When variants have been prepared in a spreadsheet application using the format described above, save the data in tab-delimited text format (e.g. in Excel: File > Save As > Save as type: Text (Tab delimited)(*.txt)).

The import process

To import variants from an import file as described above, in Alamut® Visual:

Open the appropriate gene and, if required, select the transcript to which variants to be imported refer.
Go to menu 'Variants' > 'Import variants...' and specify the import file you have created. The import can process either cDNA, or gDNA or again VCF files, but records in each imported file should be of the same type.

cDNA variants files

As an example, suppose you have prepared a file with gene MSH2 variants.

Before actually importing the variants, Alamut® Visual first analyzes the import file and reports valid and invalid entries as follows:

Import analysis

This example for cDNA import is somewhat contrived in order to highlight a few points:

The first line is rejected because the transcript accession is incomplete (no version number).
The second line is rejected firstly because it refers to gene MLH1 and not MSH2.
The third line is rejected because the variant c.4a>G is not correct (NM_000251.1:c.4 is a G, not a A).
The fourth line is rejected because '4 xG>A' is meaningless.
Two lines refer to variant c.4G>C, describing two occurrences of the variant. This is correct and is the appropriate way to import occurrences.

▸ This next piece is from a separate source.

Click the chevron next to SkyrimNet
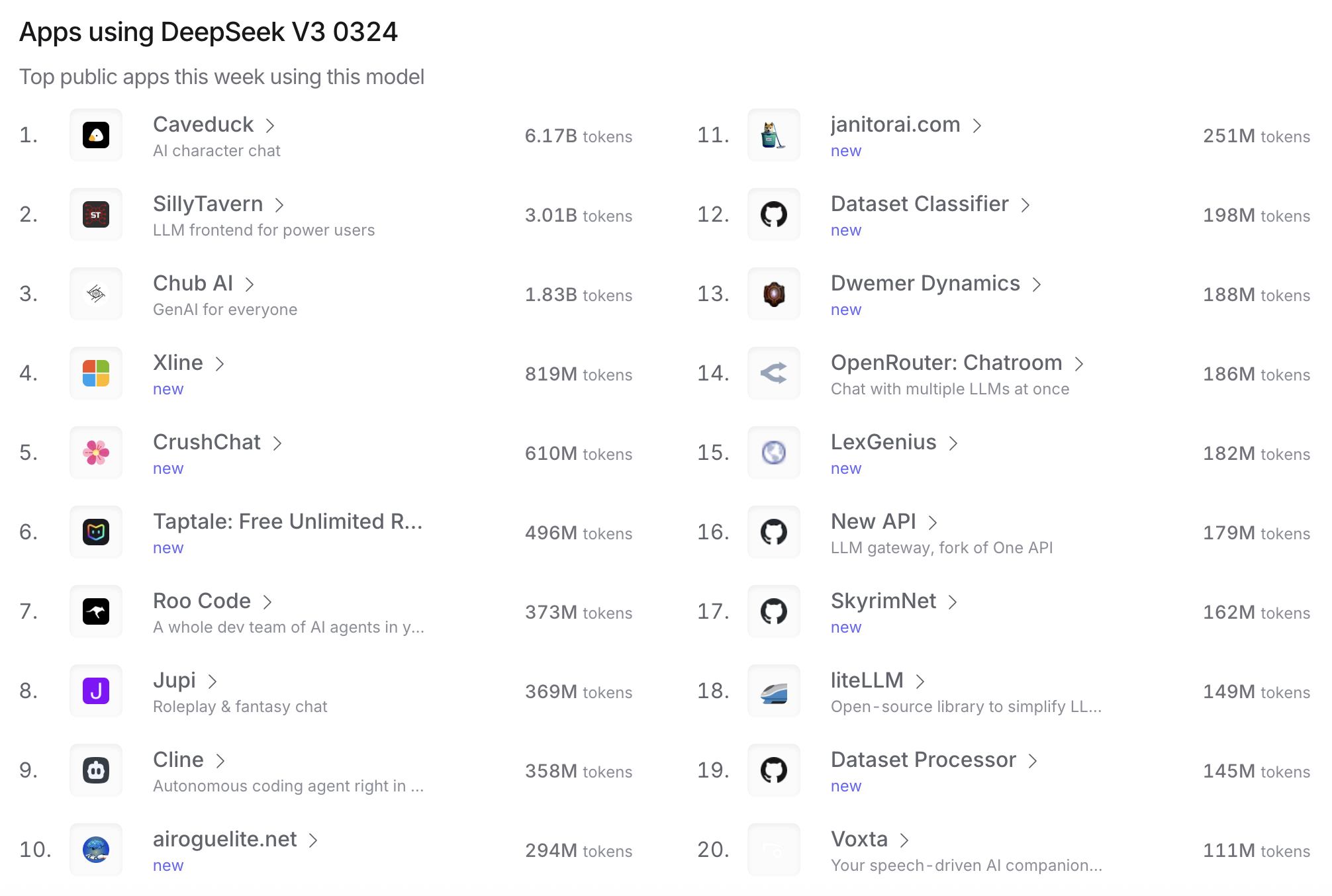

At this step, if you click 'Import Now' the validated entries will actually get imported. A report then shows up:

Note that entries that don't add new information are marked as redundant.

gDNA variants and VCF files

An analogous process exists for gDNA variants and VCF files. In these cases, only variants in locus are viewed in the import analysis (excluding variants on a different chromosome or with a position out of the scope of the current gene).

This example for gDNA import is somewhat contrived in order to highlight a few points:

The third line is rejected because the assembly is not the current one in use.
The fourth line is rejected because '37050000T' is meaningless.
Three variants (7 − 4) are present in the file but not viewed since they are not in the scope of the current gene.

This example for VCF import shows few variants all matching with dbSNP entries. Only a few hundreds of variants from the file are in the scope of the current gene.